Coolers – Use coolers to review the lesson and leave students excited for the next class.
These are the activities I have found most effective in my classroom. There are an endless stream of games that could be used as warmers and coolers but these are the ones I have found to be the most adaptable.
I have written about the power of Pictionary a couple of times before but there is a reason for that! This game can be used with any set of vocabulary words and with any age group. It is the most adaptable game there is!
- Board Race
I have used this game with students as young as five all the way to my middle school students in China and it always inspires a bit of healthy competition. There are a few different ways you can play it which is why it is so easy to adapt to different age groups. One way is to split the class into teams and give them a topic, when you say go the first person in each team runs to the board and writes a word on the board related to that topic, they then run back to the next member of their team and that person must run up to the board and write a new word. The first team to have every member write a word on the board is the winner.
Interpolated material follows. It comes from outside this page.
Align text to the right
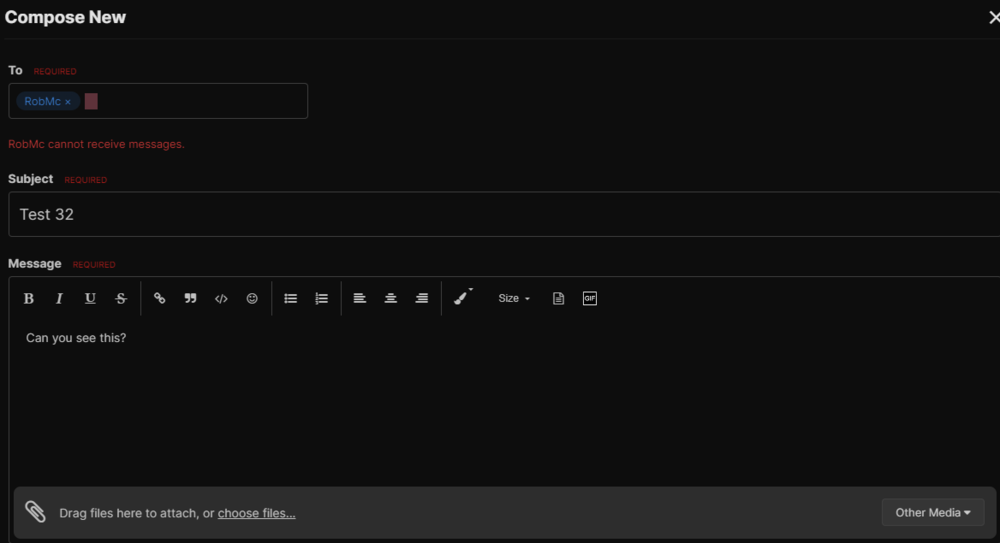 point(422,298)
Another way to play is to again split the class into teams and put a minute on the clock, like the first version of this game the first person in each team runs to the board and writes a word on the board. This version of the game does not require a topic but instead the next student to the board must use the last letter of the previous word to begin their next word. The team with the most words at the end of the time is the winner, no duplicate words allowed.
- Catch and Spell/Say
This game is exactly what it sound like. The teacher should pick a student and throw something, a soft ball or a scrunched up piece of paper, for that student to catch. When they catch it the teacher should give them a word to spell (for younger learners with low proficiency show a flashcard and ask them to say the word instead of spell it) if they spell/say it correctly they then get to throw the ball to the next person. This game is a great way to review vocabulary words and requires almost no prep so it is a great cooler or filler activity.
- Stand Up, Sit Down
This is a great activity for critical thinking and it can be used with any young learner class. The teacher calls out statements and if they are true for the students/they agree with it they should stand up, if they are not true/the student disagrees with it then the students must sit down. The phrases can be as simple or as complex as you need for the proficiency level of your class and it works for any topic from food to transportation. It is super simple to follow and you won’t need any materials to play it!
- Teacher Says
Another game that requires no materials or prep, Teacher Says works best for younger students between the ages of four to eight. It follows the same rules as Simon Says and is a great way to warm up your class and get them excited for the lesson.
- Board Slap
All you will need for this game is flash cards and some tape/sticky tac. Stick all of the vocabulary flashcards to the board or empty wall and split the class into teams. The teacher should shout a vocabulary word and one student from each team should race to the board and slap the corresponding flashcard.
- Clapping Chain
This is a really simple memory game that can be used to review a topic or to find out how much a class already knows about a topic. The teacher should start by saying a vocabulary word and clapping once, the teacher should then choose a student to “throw” the chain to. That student should say the teachers word, clap once, say another word from the same topic and clap twice. They should then pass it round the room until someone forgets a word or can’t think of a new one to add to the chain.
- What’s Missing?
For this game you should stick all of the flashcards on the board and ask the students to look at them for one minute. Then the students should close their eyes while you remove one or more of the flashcards. The students should then tell you what is missing from the board. To make the game more difficult you could mix up the order of the flashcards as well as taking one or two away. For higher proficiency students try using the vocabulary words instead of picture flashcards.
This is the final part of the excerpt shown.